Posted by tecwrg on 5/24/2012 10:27:00 AM (view original):
The seeds of the housing mess was planted during the Clinton Administration, when the regulations were relaxed and banks and mortgage companies were encouraged to make loans to potential home buyers that could go way beyond their means to payback.
Now you can blame the democrats for making that happen. You can blame the republicans for allowing it to happen. But a fair share, if not the majority of the blame, has to go to the American public for taking out loans that went well beyond their means to repay.
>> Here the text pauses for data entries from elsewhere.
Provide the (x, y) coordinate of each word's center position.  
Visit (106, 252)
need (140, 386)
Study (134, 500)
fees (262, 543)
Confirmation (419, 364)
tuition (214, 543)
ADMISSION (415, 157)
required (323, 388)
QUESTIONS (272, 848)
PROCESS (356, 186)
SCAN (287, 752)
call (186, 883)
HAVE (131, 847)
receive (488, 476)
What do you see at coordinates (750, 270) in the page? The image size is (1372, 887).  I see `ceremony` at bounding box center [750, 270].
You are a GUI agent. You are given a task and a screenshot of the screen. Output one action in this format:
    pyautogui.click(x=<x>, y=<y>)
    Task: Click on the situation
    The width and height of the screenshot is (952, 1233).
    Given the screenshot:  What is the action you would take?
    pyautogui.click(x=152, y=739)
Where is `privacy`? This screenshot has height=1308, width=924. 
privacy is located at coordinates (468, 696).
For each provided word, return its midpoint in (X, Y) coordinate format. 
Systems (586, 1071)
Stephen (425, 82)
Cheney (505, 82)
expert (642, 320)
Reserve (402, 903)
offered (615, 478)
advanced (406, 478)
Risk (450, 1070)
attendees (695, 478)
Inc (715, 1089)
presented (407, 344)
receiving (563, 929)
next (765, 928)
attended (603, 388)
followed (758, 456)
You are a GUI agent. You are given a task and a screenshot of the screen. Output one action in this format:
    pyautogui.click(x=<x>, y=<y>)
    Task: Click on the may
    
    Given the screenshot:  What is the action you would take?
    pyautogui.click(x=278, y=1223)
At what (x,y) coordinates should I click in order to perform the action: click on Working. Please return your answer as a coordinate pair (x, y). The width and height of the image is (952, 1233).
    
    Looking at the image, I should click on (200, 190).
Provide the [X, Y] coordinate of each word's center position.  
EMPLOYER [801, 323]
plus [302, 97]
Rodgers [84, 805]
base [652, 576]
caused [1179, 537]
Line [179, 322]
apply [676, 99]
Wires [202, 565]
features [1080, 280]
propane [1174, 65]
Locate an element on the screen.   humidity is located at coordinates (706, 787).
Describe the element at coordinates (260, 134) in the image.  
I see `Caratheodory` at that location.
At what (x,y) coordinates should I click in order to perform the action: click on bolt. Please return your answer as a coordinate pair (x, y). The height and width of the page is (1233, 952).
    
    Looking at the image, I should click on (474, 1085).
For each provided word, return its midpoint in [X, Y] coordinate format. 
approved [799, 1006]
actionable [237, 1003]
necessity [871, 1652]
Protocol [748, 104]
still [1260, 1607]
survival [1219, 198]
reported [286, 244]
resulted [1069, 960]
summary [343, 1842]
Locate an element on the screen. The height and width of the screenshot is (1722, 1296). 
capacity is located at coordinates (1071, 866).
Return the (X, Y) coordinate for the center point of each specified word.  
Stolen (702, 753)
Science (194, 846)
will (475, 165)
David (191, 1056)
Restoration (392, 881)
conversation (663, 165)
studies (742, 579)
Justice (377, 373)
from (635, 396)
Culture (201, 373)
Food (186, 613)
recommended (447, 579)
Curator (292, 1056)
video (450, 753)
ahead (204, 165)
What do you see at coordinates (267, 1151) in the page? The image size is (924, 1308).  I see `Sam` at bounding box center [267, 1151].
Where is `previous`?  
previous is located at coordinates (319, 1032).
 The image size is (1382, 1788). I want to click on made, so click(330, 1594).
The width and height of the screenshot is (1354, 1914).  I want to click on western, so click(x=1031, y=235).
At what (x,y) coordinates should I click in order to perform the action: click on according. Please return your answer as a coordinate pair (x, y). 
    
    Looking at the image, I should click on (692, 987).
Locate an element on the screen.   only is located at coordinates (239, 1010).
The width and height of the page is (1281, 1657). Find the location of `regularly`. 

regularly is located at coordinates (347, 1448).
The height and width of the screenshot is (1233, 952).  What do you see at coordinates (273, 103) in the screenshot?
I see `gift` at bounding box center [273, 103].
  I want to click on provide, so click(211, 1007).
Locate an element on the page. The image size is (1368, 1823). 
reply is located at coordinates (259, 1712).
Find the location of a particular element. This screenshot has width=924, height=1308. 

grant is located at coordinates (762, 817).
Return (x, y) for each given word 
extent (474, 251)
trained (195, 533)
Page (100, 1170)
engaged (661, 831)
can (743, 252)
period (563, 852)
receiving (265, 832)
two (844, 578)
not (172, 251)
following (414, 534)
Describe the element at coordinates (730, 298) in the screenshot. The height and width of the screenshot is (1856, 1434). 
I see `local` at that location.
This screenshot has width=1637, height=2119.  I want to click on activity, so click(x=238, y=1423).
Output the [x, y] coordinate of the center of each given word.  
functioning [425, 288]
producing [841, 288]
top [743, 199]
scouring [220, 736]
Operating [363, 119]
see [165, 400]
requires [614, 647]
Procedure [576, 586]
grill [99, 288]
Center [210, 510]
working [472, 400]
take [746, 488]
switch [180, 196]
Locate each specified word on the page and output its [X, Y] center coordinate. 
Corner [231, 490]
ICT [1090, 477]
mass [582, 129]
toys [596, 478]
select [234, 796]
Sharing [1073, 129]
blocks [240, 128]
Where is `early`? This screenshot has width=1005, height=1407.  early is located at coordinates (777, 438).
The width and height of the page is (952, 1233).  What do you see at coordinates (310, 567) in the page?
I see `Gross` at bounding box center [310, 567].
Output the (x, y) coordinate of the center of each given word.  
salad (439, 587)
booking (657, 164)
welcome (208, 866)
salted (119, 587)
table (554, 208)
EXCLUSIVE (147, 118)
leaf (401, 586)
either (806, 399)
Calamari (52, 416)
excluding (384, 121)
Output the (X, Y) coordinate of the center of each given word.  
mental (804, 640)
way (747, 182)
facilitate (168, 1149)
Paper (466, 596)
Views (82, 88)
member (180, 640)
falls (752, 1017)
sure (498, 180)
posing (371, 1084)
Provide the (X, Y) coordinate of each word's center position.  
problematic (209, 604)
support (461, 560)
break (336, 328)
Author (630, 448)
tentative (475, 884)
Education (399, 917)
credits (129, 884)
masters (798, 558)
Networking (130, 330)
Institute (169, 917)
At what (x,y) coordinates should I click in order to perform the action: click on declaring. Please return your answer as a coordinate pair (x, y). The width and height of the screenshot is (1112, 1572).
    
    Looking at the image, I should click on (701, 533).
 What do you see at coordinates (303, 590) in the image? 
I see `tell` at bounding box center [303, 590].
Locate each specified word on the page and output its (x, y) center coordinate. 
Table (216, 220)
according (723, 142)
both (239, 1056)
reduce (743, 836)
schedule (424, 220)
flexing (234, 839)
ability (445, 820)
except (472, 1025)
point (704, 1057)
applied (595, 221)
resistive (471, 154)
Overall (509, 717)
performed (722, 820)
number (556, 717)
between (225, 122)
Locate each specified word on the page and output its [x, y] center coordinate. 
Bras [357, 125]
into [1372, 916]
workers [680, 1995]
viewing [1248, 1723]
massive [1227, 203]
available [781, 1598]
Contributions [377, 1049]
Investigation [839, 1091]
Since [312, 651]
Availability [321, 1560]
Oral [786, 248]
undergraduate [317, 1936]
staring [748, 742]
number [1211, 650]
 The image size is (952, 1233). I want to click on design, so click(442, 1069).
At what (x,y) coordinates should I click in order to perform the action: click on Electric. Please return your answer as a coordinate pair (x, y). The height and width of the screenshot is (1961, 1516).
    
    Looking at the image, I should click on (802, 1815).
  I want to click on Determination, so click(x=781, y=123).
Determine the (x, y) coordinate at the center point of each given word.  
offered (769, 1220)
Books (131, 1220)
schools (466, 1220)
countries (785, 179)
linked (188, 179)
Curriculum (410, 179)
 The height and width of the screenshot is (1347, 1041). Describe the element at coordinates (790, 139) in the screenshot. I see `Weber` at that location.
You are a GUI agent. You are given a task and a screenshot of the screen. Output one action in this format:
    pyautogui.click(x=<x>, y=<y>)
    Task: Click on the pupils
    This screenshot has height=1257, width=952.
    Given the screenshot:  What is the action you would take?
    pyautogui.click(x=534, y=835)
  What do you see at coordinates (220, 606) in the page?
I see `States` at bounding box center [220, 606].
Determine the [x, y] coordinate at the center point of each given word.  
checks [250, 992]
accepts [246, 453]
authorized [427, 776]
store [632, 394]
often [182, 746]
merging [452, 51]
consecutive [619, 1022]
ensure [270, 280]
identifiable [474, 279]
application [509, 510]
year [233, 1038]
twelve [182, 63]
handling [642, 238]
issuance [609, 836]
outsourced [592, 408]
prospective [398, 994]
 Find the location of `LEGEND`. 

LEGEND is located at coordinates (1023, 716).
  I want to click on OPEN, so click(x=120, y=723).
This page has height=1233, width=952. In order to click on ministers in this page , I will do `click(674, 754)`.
Case in point: my wife and I were shopping for our first house in 1996. We both had full-time professional jobs at the time and were doing OK financially. We determined how much we were reasonably willing to pay for a house, how much we would put down, and how much we would mortgage. We determined that anything beyond those amounts would stretch us beyond our means. It would be too high-risk for us, and would frankly be very financially irresponsible of us to buy beyond those numbers.
When we went to the mortgage company that we chose to use to start the process, they came back and told us that we were pre-approved for a loan amount that was around $250k beyond our own numbers.
Had we been stupid and said "woo-hoo" and bought a house beyond what we determined as financially reasonable for us, we would have eventually been foreclosed on, because despite what the banks were telling us, we could not afford it.
Unfortunately, for a lot of people, they took the loans, spent well beyond their means, and lost out in the end.
As far as I'm concerned, many of the folks who got screwed during the mortgage industry collapse had nobody to blame but themselves.